Collected data entries:
━━━━

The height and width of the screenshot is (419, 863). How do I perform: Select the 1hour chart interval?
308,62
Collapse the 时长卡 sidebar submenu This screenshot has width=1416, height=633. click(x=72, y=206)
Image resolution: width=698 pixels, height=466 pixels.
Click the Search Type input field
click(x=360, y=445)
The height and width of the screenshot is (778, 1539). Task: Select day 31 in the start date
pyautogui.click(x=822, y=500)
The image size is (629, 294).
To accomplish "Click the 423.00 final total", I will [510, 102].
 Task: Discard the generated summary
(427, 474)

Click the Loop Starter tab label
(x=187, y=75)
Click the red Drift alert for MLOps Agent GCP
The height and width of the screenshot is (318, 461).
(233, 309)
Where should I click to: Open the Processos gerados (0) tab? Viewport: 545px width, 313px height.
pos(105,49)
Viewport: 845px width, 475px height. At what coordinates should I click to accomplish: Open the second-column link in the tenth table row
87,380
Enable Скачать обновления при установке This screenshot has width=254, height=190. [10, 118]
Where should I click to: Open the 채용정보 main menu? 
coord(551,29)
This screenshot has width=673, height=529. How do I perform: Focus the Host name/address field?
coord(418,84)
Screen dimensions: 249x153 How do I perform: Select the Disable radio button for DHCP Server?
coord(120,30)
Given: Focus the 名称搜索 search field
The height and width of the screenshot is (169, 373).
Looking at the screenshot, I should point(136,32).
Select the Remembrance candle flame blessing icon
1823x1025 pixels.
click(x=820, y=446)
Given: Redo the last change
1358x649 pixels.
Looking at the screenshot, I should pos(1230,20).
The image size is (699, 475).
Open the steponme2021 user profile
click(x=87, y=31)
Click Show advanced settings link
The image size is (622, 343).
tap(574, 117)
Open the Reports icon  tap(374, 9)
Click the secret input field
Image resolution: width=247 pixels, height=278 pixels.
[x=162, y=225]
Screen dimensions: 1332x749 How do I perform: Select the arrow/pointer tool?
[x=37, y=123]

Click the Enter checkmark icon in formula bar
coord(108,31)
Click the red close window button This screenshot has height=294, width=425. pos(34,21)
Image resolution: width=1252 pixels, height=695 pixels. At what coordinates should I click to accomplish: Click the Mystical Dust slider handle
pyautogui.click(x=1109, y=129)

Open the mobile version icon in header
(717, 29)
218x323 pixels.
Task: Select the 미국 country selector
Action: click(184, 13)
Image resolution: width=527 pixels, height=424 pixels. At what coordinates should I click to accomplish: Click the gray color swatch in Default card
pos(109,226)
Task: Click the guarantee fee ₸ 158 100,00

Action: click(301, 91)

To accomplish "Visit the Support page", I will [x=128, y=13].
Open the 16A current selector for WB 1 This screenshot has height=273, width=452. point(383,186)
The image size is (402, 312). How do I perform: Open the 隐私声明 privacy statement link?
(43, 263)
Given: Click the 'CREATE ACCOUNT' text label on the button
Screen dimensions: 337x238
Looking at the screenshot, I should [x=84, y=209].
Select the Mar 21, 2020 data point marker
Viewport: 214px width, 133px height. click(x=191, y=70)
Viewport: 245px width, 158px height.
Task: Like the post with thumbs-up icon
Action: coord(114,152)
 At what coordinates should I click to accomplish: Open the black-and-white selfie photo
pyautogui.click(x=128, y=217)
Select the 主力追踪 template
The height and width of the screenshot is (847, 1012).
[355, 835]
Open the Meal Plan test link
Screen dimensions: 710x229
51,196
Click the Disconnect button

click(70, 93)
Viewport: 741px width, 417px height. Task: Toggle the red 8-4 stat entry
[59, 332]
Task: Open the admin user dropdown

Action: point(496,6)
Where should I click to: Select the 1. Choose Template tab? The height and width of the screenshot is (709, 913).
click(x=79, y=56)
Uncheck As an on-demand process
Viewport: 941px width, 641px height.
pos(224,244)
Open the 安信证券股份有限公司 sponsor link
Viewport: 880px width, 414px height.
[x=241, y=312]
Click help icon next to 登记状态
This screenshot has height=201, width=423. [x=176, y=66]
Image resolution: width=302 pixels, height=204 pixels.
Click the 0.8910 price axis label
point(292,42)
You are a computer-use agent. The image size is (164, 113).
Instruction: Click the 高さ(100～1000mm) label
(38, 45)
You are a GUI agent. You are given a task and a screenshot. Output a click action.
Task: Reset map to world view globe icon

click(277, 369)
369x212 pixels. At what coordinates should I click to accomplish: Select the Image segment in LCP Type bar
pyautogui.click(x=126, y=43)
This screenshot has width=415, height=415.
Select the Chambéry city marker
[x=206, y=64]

━━━━

__What you need to do__:
All the records, from the first line to the last: repeat them exactly.

__Finished task__:
The height and width of the screenshot is (419, 863). How do I perform: Select the 1hour chart interval?
308,62
Collapse the 时长卡 sidebar submenu This screenshot has width=1416, height=633. click(x=72, y=206)
Image resolution: width=698 pixels, height=466 pixels.
Click the Search Type input field
click(x=360, y=445)
The height and width of the screenshot is (778, 1539). Task: Select day 31 in the start date
pyautogui.click(x=822, y=500)
The image size is (629, 294).
To accomplish "Click the 423.00 final total", I will [510, 102].
 Task: Discard the generated summary
(427, 474)

Click the Loop Starter tab label
(x=187, y=75)
Click the red Drift alert for MLOps Agent GCP
The height and width of the screenshot is (318, 461).
(233, 309)
Where should I click to: Open the Processos gerados (0) tab? Viewport: 545px width, 313px height.
pos(105,49)
Viewport: 845px width, 475px height. At what coordinates should I click to accomplish: Open the second-column link in the tenth table row
87,380
Enable Скачать обновления при установке This screenshot has width=254, height=190. [10, 118]
Where should I click to: Open the 채용정보 main menu? 
coord(551,29)
This screenshot has width=673, height=529. How do I perform: Focus the Host name/address field?
coord(418,84)
Screen dimensions: 249x153 How do I perform: Select the Disable radio button for DHCP Server?
coord(120,30)
Given: Focus the 名称搜索 search field
The height and width of the screenshot is (169, 373).
Looking at the screenshot, I should point(136,32).
Select the Remembrance candle flame blessing icon
1823x1025 pixels.
click(x=820, y=446)
Given: Redo the last change
1358x649 pixels.
Looking at the screenshot, I should pos(1230,20).
The image size is (699, 475).
Open the steponme2021 user profile
click(x=87, y=31)
Click Show advanced settings link
The image size is (622, 343).
tap(574, 117)
Open the Reports icon  tap(374, 9)
Click the secret input field
Image resolution: width=247 pixels, height=278 pixels.
[x=162, y=225]
Screen dimensions: 1332x749 How do I perform: Select the arrow/pointer tool?
[x=37, y=123]

Click the Enter checkmark icon in formula bar
coord(108,31)
Click the red close window button This screenshot has height=294, width=425. pos(34,21)
Image resolution: width=1252 pixels, height=695 pixels. At what coordinates should I click to accomplish: Click the Mystical Dust slider handle
pyautogui.click(x=1109, y=129)

Open the mobile version icon in header
(717, 29)
218x323 pixels.
Task: Select the 미국 country selector
Action: click(184, 13)
Image resolution: width=527 pixels, height=424 pixels. At what coordinates should I click to accomplish: Click the gray color swatch in Default card
pos(109,226)
Task: Click the guarantee fee ₸ 158 100,00

Action: click(301, 91)

To accomplish "Visit the Support page", I will [x=128, y=13].
Open the 16A current selector for WB 1 This screenshot has height=273, width=452. point(383,186)
The image size is (402, 312). How do I perform: Open the 隐私声明 privacy statement link?
(43, 263)
Given: Click the 'CREATE ACCOUNT' text label on the button
Screen dimensions: 337x238
Looking at the screenshot, I should [x=84, y=209].
Select the Mar 21, 2020 data point marker
Viewport: 214px width, 133px height. click(x=191, y=70)
Viewport: 245px width, 158px height.
Task: Like the post with thumbs-up icon
Action: coord(114,152)
 At what coordinates should I click to accomplish: Open the black-and-white selfie photo
pyautogui.click(x=128, y=217)
Select the 主力追踪 template
The height and width of the screenshot is (847, 1012).
[355, 835]
Open the Meal Plan test link
Screen dimensions: 710x229
51,196
Click the Disconnect button

click(70, 93)
Viewport: 741px width, 417px height. Task: Toggle the red 8-4 stat entry
[59, 332]
Task: Open the admin user dropdown

Action: point(496,6)
Where should I click to: Select the 1. Choose Template tab? The height and width of the screenshot is (709, 913).
click(x=79, y=56)
Uncheck As an on-demand process
Viewport: 941px width, 641px height.
pos(224,244)
Open the 安信证券股份有限公司 sponsor link
Viewport: 880px width, 414px height.
[x=241, y=312]
Click help icon next to 登记状态
This screenshot has height=201, width=423. [x=176, y=66]
Image resolution: width=302 pixels, height=204 pixels.
Click the 0.8910 price axis label
point(292,42)
You are a computer-use agent. The image size is (164, 113).
Instruction: Click the 高さ(100～1000mm) label
(38, 45)
You are a GUI agent. You are given a task and a screenshot. Output a click action.
Task: Reset map to world view globe icon

click(277, 369)
369x212 pixels. At what coordinates should I click to accomplish: Select the Image segment in LCP Type bar
pyautogui.click(x=126, y=43)
This screenshot has width=415, height=415.
Select the Chambéry city marker
[x=206, y=64]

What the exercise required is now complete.